TASK DESCRIPTION:
Please go over the material below and count each line with the string "Powered", giving only the total.

RECORDS FOR PROCESSING:

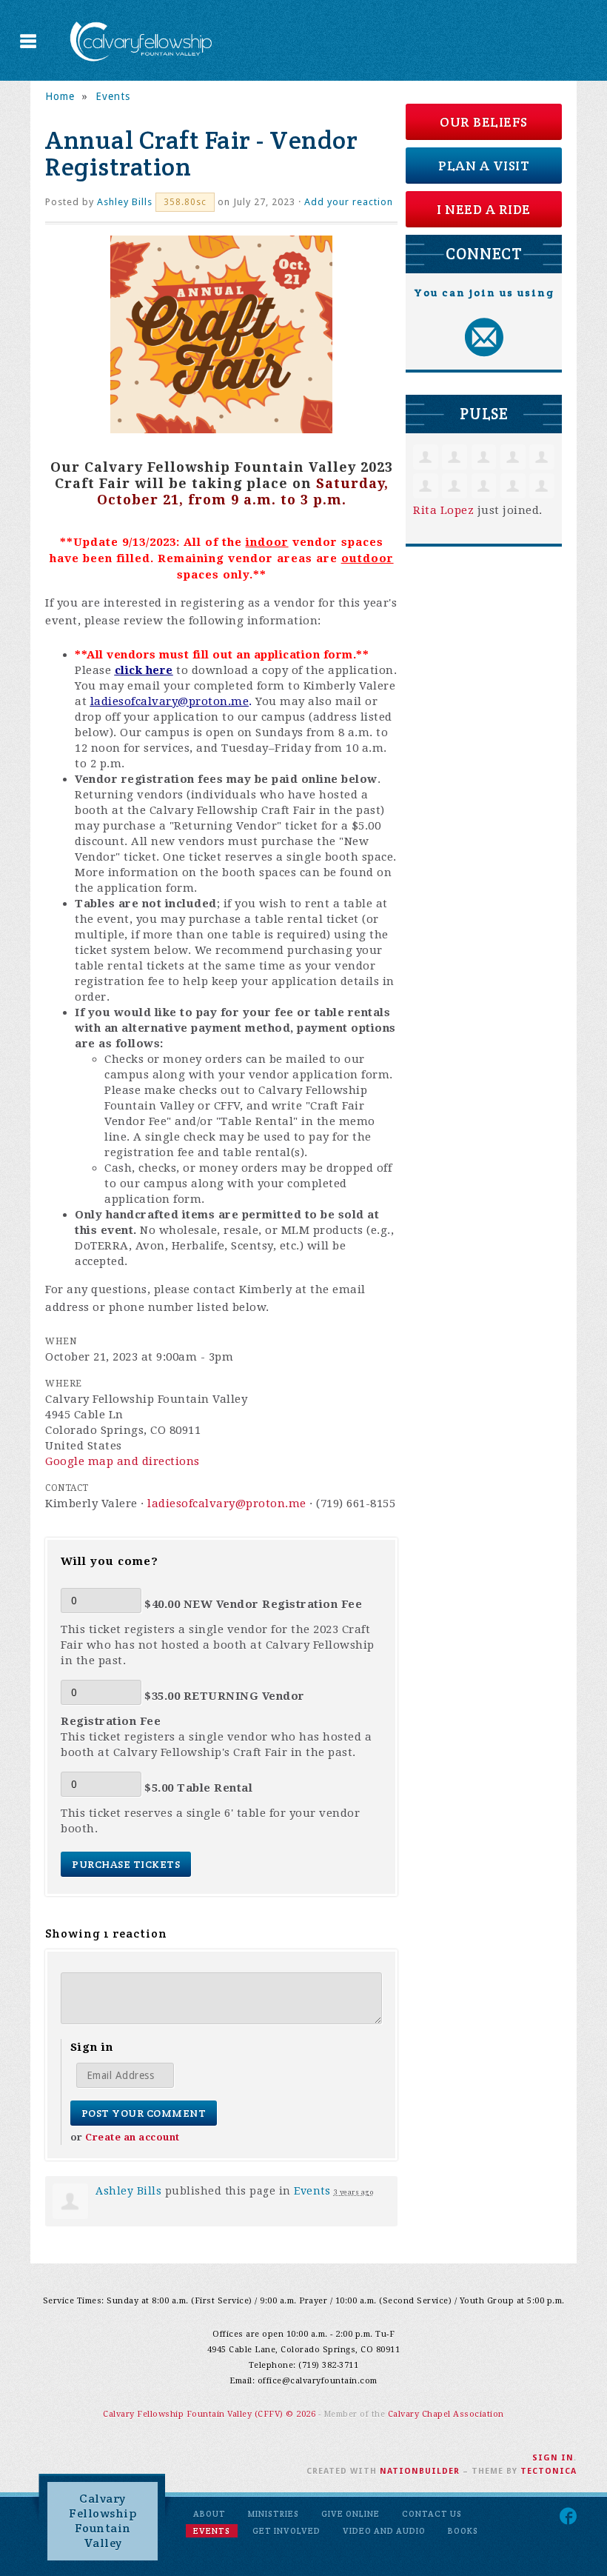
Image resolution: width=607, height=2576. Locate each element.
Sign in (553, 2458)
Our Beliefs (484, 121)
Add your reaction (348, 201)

...

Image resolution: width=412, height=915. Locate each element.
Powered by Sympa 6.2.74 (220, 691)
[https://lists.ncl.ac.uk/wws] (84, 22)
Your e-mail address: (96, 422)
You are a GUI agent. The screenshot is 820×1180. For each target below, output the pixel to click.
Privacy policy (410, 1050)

---

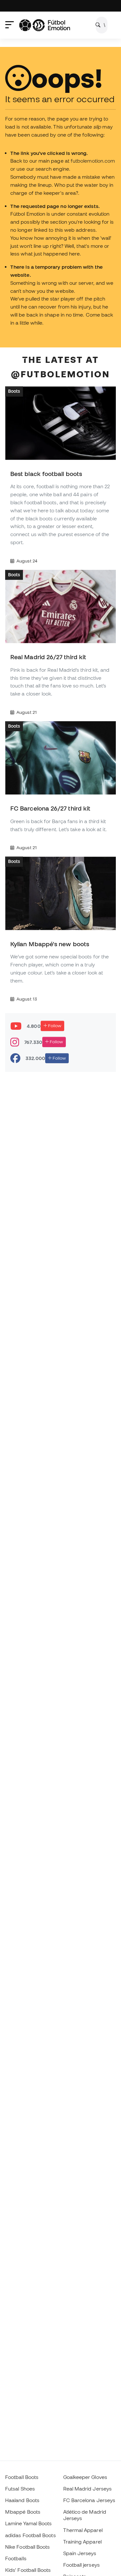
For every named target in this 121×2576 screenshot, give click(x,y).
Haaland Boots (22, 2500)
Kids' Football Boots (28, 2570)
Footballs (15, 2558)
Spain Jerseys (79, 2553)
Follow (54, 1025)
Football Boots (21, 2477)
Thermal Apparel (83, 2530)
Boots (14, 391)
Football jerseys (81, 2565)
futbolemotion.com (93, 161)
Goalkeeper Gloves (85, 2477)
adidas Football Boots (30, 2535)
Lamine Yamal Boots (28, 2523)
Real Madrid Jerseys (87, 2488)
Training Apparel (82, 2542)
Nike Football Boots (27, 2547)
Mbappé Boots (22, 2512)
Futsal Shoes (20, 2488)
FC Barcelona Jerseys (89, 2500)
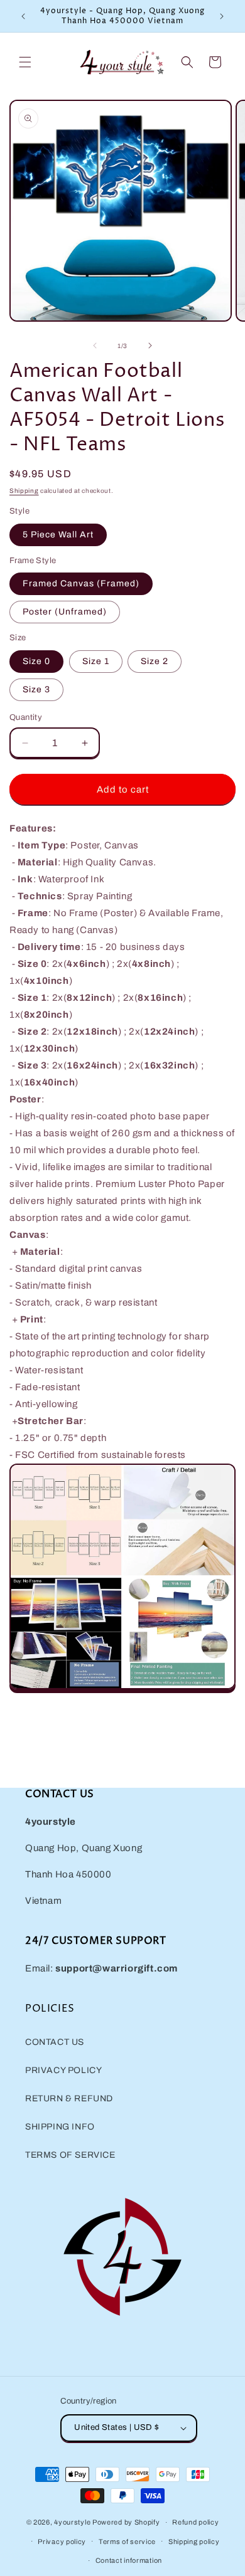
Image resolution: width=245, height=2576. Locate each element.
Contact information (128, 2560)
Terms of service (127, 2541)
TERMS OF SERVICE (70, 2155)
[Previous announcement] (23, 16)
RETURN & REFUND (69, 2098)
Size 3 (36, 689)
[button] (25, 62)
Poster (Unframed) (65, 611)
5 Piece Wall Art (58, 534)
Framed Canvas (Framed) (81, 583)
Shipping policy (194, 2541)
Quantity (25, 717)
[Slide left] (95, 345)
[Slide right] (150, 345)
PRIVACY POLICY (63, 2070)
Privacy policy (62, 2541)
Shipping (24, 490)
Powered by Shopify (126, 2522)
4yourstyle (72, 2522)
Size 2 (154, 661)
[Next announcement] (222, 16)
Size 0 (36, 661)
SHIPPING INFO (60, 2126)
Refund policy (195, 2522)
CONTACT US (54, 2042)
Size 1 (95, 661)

RESULT OF THIS EXERCISE:
2